Twórcy Call of Duty obiecują walkę z rasizmem
Firmy ze świata gier wideo coraz częściej starają się, by za samymi deklaracjami na temat walki z rasizmem szły jakieś konkretne działania, co jest chyba słusznym posunięciem. Najnowszym przykładem jest studio Infinity Ward, twórcy jednej z najpopularniejszych serii: Call of Duty.
Jak zapewne wiedzą wszyscy grający, serwery rozgrywek sieciowych nie zawsze są medium służącym do inteligentnych i stonowanych dyskusji. Pisząc mniej eufemistycznie, często jest to po prostu śmietnik pełen najpodlejszych wyzwisk, nierzadko właśnie na tle rasowym. Z tym powalczą twórcy.
Środkiem do walki będą specjalne rozwiązania, które lepiej poradzą sobie z moderacją niechcianych treści. Mowa nie tylko o nazwach użytkownika czy czacie głosowym, ponieważ Call of Duty oferuje przecież także inne sposoby na wyrażenie swoich opinii, jak choćby edytor emblematów gracza.

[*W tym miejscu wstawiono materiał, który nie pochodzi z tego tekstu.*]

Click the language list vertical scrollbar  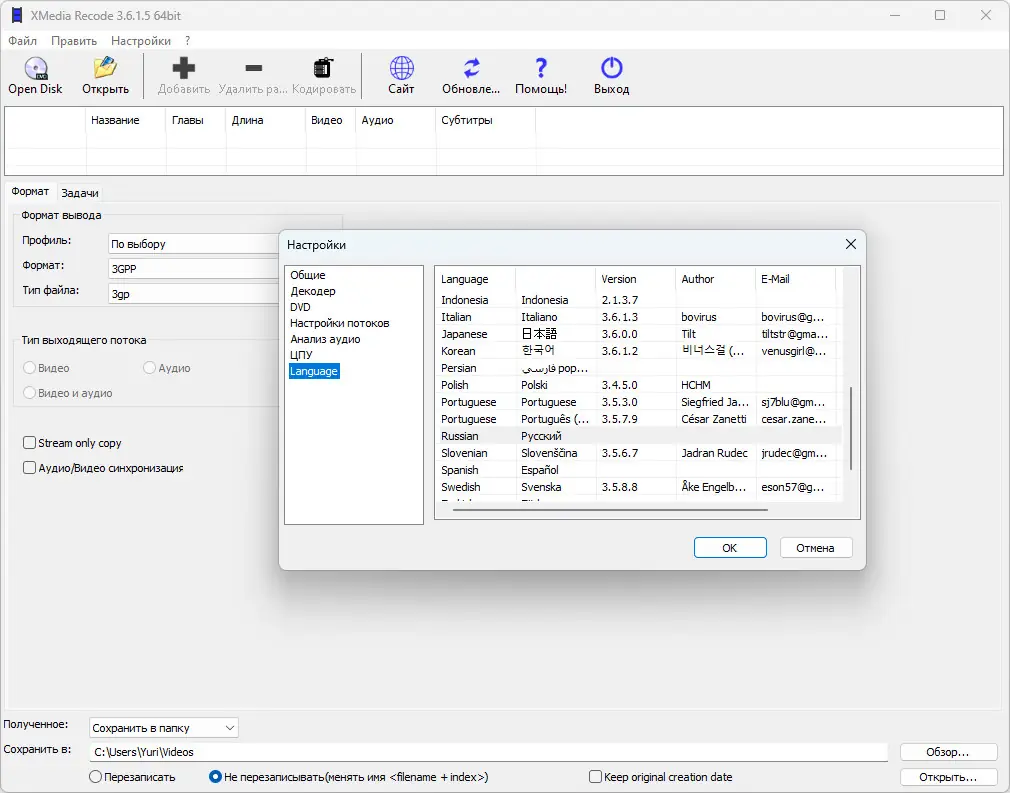click(852, 428)
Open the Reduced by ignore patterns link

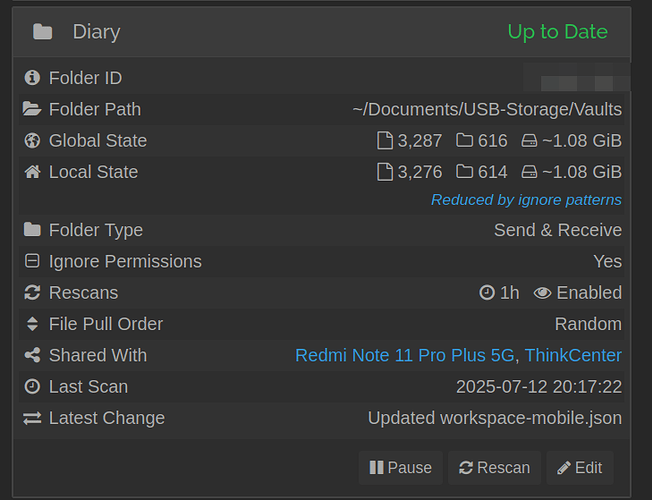[526, 200]
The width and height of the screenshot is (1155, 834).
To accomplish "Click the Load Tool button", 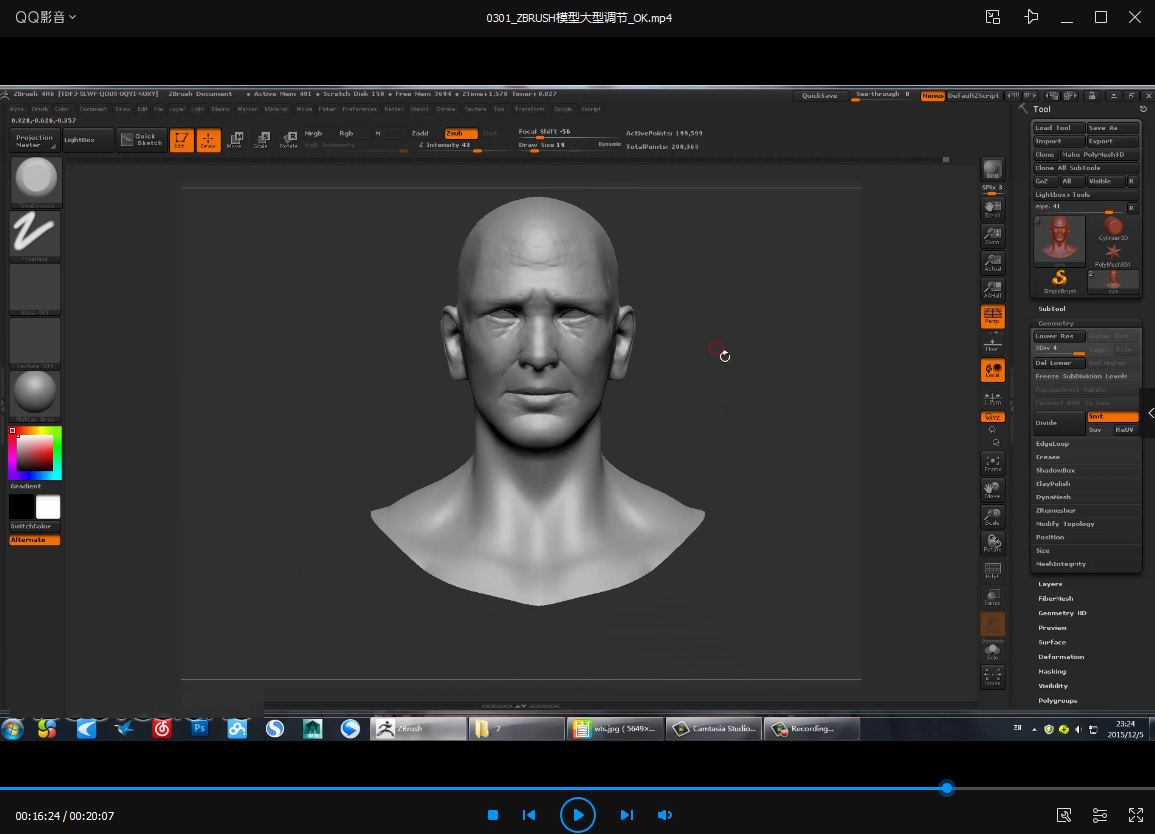I will click(x=1058, y=128).
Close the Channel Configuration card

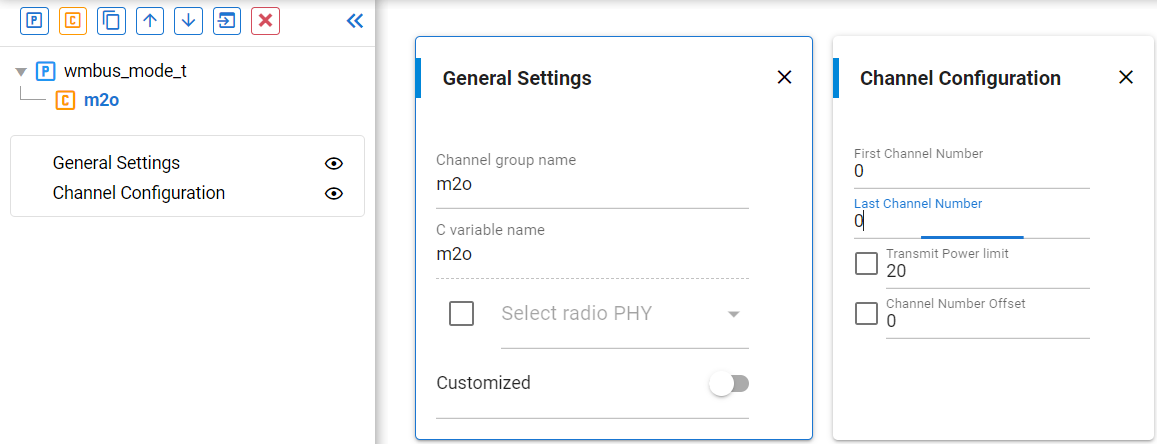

Gdy Activision Blizzard - wydawca cyklu - zapewniał więc na Twitterze, że zamierza wspierać protesty (te pokojowe) w USA, gracze zaczęli coraz częściej pytać, co dokładnie to oznacza. Odpowiedziało właśnie Infinity Ward, we własnym komunikacie ogłaszając start nowej inicjatywy i zmiany.